* EXTRACT TO READ
- - -

She married and had Mia, now 22, and Darcy, both while completing a double degree - finally - in psychology and sociology. She also developed an interest, through her work, in global trends, another area that would later prove crucial.
She took a job with the University of Wollongong’s private company, which was working in international development, and stayed there for nine years. Her first marriage ended during that time, and she was eventually head-hunted by consultancy Hassall & Associates (later subsumed by GHD), and the family moved to Canberra.
That was in 2008. Just a year later, Darcy became ill. Gilmour eventually took two years off, from 2010 to 2012, to be his full-time carer. The family - including Hugh, Gilmour’s new husband of just two years - relocated to Sydney while Darcy underwent treatment.
Of course, despite Darcy’s isolation, and the general wretchedness of the situation, Gilmour was never alone, both during the ordeal and since. And since launching Missing School, countless people, both friends and strangers have come on board to tackle what is an emerging issue.
According the Missing School report, In any given year around 60,000 kids in Australia miss school because of illness, often for long periods. At the same time, breakthroughs in medical science mean more and more sick children survive, and leave hospital.
“The side effects are huge for the individual through this trauma, and without their education, without the social connections, that’s exacerbated. It’s really what it’s about - wellbeing,” she says.
“And then we look at the cost to society...what’s going to happen when these children grow into adults and they can’t become productive members of society because they’ve missed so much school? After we’ve invested in saving these human beings?"
Gilmour has hit upon a complex, multi-layered issue that is much more than just caring for sick children. In setting up the charity, she and her co-founders quickly discovered that not only were there no answers to their many questions, but that most of the questions had never been asked in the first place. There is no solid data about the numbers of children missing school through illness, and the effect both on them, and society, of this often prolonged lack of social connection.
“This is the main thing that I would have loved to have come out of the work in the Australia Day [ACT Australian of the Year] nomination,” she says.
“It was ‘Oh, a mum’s doing something nice to help sick kids connect to school’, but it’s a little bit more than that. This is actually a right, it’s in our legislation around equity, it’s in our anti-discrimination legislation, it’s been an invisible issue, states and territories haven’t been addressing it, really, not at scale.”

- - -

* RECORD EXTRACTS
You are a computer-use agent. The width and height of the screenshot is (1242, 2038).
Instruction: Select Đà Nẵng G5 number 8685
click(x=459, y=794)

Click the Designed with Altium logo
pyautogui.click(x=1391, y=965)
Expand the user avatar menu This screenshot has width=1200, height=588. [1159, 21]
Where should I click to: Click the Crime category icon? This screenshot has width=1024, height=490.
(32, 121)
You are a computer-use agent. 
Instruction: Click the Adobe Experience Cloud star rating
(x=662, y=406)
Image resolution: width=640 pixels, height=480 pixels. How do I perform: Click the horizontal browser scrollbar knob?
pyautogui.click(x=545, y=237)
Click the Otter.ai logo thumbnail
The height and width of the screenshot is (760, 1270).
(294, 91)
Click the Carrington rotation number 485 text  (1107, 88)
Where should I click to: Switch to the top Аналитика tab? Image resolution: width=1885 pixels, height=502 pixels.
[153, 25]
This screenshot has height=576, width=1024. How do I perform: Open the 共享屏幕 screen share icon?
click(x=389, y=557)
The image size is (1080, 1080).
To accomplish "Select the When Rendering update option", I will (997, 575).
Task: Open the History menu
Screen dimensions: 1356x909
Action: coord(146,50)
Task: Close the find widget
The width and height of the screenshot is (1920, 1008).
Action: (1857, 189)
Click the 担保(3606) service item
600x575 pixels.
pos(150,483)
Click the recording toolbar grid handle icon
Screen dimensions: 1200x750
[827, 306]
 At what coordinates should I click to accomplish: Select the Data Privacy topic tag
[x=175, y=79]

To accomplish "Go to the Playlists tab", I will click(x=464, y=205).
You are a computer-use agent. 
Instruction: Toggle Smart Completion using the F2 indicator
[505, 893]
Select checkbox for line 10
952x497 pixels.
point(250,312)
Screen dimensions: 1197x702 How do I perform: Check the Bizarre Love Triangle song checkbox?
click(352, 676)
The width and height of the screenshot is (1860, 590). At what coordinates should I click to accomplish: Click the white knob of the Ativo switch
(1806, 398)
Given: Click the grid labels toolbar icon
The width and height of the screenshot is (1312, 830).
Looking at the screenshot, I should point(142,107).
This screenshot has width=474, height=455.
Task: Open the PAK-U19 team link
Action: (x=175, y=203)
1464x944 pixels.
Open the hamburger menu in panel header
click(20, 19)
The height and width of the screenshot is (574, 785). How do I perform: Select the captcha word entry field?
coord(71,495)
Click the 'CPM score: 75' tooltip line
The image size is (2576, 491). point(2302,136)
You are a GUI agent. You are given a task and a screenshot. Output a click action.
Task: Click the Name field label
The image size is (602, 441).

- - -

* WHAT THIS EXERCISE ASKS
1 - According to the passage about Missing School, roughly how many children in Australia miss school because of illness in any given year?
2 - From the passage about Missing School, reproduce the text that begins at the words "That was in" and stops after the words "and leave hospital.".
The data above is not needed for this work.

* ANSWERS TO THE TASKS
1 - Around 60,000.

2 -
That was in 2008. Just a year later, Darcy became ill. Gilmour eventually took two years off, from 2010 to 2012, to be his full-time carer. The family - including Hugh, Gilmour’s new husband of just two years - relocated to Sydney while Darcy underwent treatment.
Of course, despite Darcy’s isolation, and the general wretchedness of the situation, Gilmour was never alone, both during the ordeal and since. And since launching Missing School, countless people, both friends and strangers have come on board to tackle what is an emerging issue.
According the Missing School report, In any given year around 60,000 kids in Australia miss school because of illness, often for long periods. At the same time, breakthroughs in medical science mean more and more sick children survive, and leave hospital.